Living with the Enemy
- Genre: Situation comedy
- Running time: 30 minutes
- Country of origin: United Kingdom
- Language(s): English
- Home station: BBC Radio 4
- Starring: Gyles Brandreth, Nick Revell, Gugu Mbatha-Raw
- Created by: Gyles Brandreth, Nick Revell
- Written by: Gyles Brandreth, Nick Revell
- Produced by: Ed Morrish
- Original release: 14 November – 19 December 2006
- No. of series: 1
- No. of episodes: 6

= Living with the Enemy (radio programme) =

BBC Radio 4 sitcom written by and starring Nick Revell and Gyles Brandreth

Living with the Enemy is a BBC Radio 4 sitcom written by and starring Nick Revell and Gyles Brandreth. It made its debut on 14 November 2006.

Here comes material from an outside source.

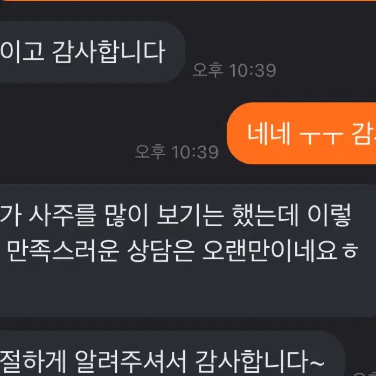Tap the 오후 10:39 timestamp left of orange bubble

(x=177, y=152)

Revell appears as Nick Reynolds, a former 1980s left-wing comedian, now alternative medicine practitioner. Brandreth appears as a former Conservative Party Minister turned minor television celebrity. The two are forced into sharing a flat in Hammersmith, London, after Nick accidentally floods Gyles's flat on the floor below. Gugu Mbatha-Raw plays Gyles's god-daughter, Sophie, who is the third lead character, and is the spoilt daughter of a corrupt African politician.

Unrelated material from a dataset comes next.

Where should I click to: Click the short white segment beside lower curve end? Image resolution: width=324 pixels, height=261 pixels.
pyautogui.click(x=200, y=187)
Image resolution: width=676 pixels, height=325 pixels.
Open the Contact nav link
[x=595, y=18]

Revell is also a stand-up comedian in real life, whilst Brandreth was a Conservative MP between 1992 and 1997, when he served as a government whip in John Major's government. The inspiration for the series came about when the pair met by chance at the Edinburgh Festival and, despite being political opposites, found they got on surprisingly well, and thought this could be the basis for an 'Odd Couple' sitcom.